Events in Kansas gave heart to those who were fighting Lecomptonism. At the election appointed by the convention, the "constitution with slavery" was adopted by a large majority, the free-State people refusing to vote; but the legislature, now in the control of the free-State party, had already provided for a fair vote on the whole constitution. On this second vote the majority was overwhelmingly against the constitution. Information from various sources corroborated the deductions which unprejudiced observers drew from the voting. It was as clear as day that the people of Kansas did not regard the Lecompton constitution as a fair expression of their will.[[649]]

Ignoring the light which made the path of duty plain, President Buchanan sent the Lecompton constitution to Congress with a message recommending the admission of Kansas.[[650]] To his mind, the Lecompton convention was legally constituted and had exercised its powers faithfully. The organic act did not bind the convention to submit to the people more than the question of slavery. Meantime the Supreme Court had handed down its famous decision in the Dred Scott case. Fortified by this dictum, the President told Congress that slavery existed in Kansas by virtue of the Constitution of the United States. "Kansas is, at this moment, as much a slave State as Georgia or South Carolina"! Slavery, then, could be prohibited only by constitutional provision; and those who desired to do away with slavery would most speedily compass their ends, if they admitted Kansas at once under this constitution.

• Collected material
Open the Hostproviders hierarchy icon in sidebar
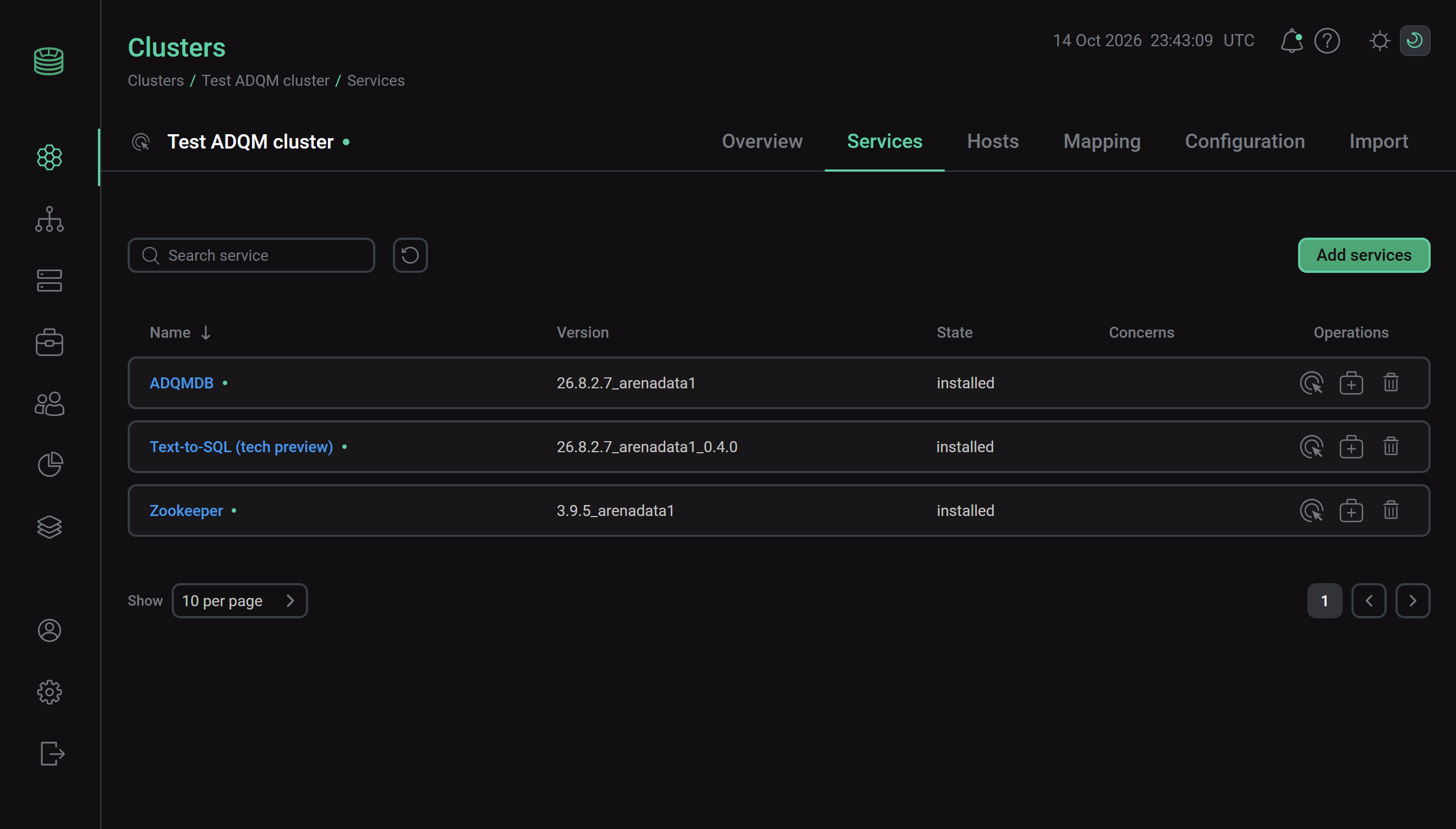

• What you are asked to do
Rewrite the passage on the Lecompton constitution from "Ignoring the light" to "under this constitution.", swapping "Congress" for "the House" throughout.

• Result of the task
Ignoring the light which made the path of duty plain, President Buchanan sent the Lecompton constitution to the House with a message recommending the admission of Kansas.[[650]] To his mind, the Lecompton convention was legally constituted and had exercised its powers faithfully. The organic act did not bind the convention to submit to the people more than the question of slavery. Meantime the Supreme Court had handed down its famous decision in the Dred Scott case. Fortified by this dictum, the President told the House that slavery existed in Kansas by virtue of the Constitution of the United States. "Kansas is, at this moment, as much a slave State as Georgia or South Carolina"! Slavery, then, could be prohibited only by constitutional provision; and those who desired to do away with slavery would most speedily compass their ends, if they admitted Kansas at once under this constitution.